Screenshot grounding data -
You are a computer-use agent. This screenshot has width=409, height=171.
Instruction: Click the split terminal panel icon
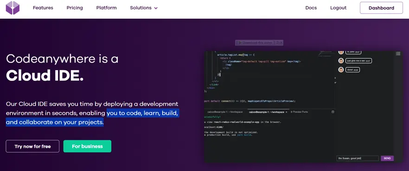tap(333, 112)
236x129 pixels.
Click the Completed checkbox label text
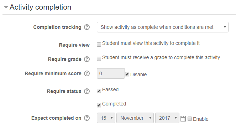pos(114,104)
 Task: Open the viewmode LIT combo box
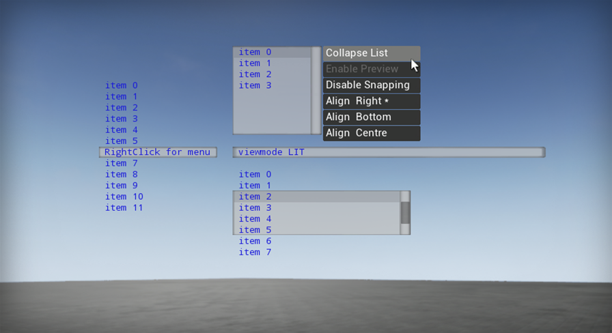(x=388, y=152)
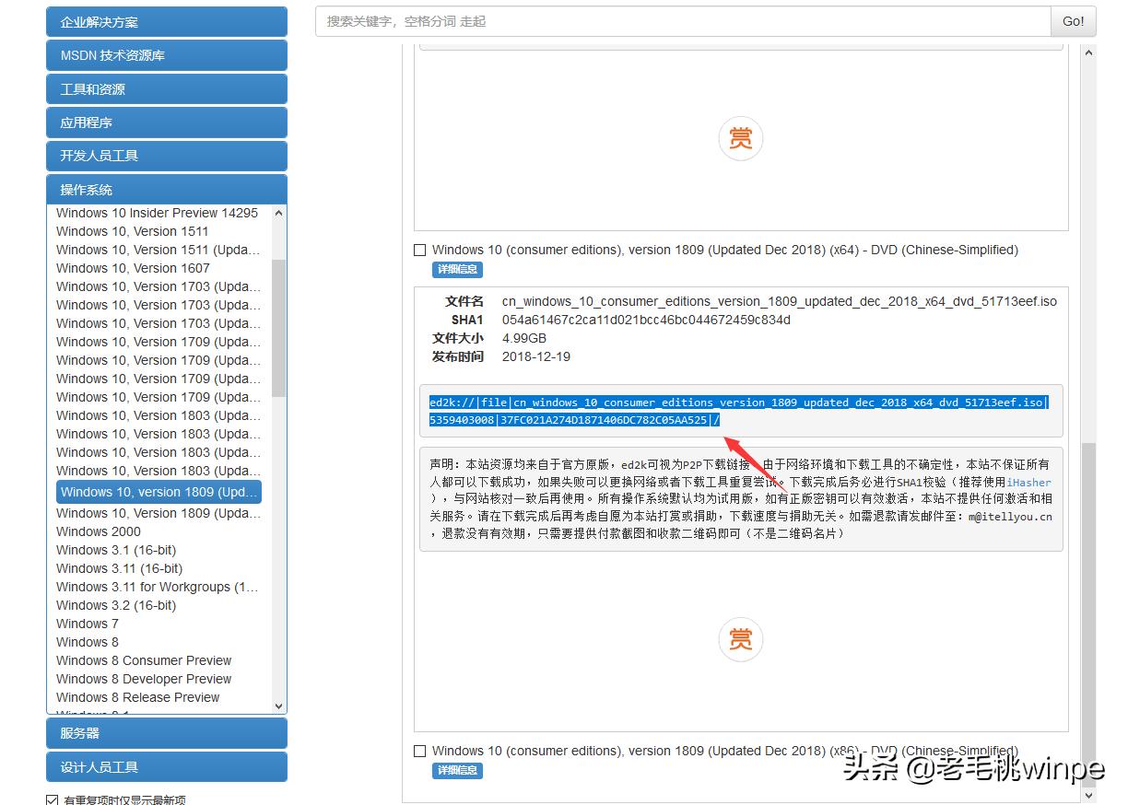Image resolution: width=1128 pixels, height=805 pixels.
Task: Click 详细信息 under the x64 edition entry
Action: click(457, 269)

Task description -
In your reply, please set down exactly the lines from the one containing "236x129 pixels." through the end of the records, with the pictures left out.

Written solution -
236x129 pixels.
Click the Completed checkbox label text
pos(114,104)
 Task: Open the viewmode LIT combo box
(x=388, y=152)
Image resolution: width=1128 pixels, height=805 pixels.
Task: Click 详细信息 under the x64 edition entry
Action: click(457, 269)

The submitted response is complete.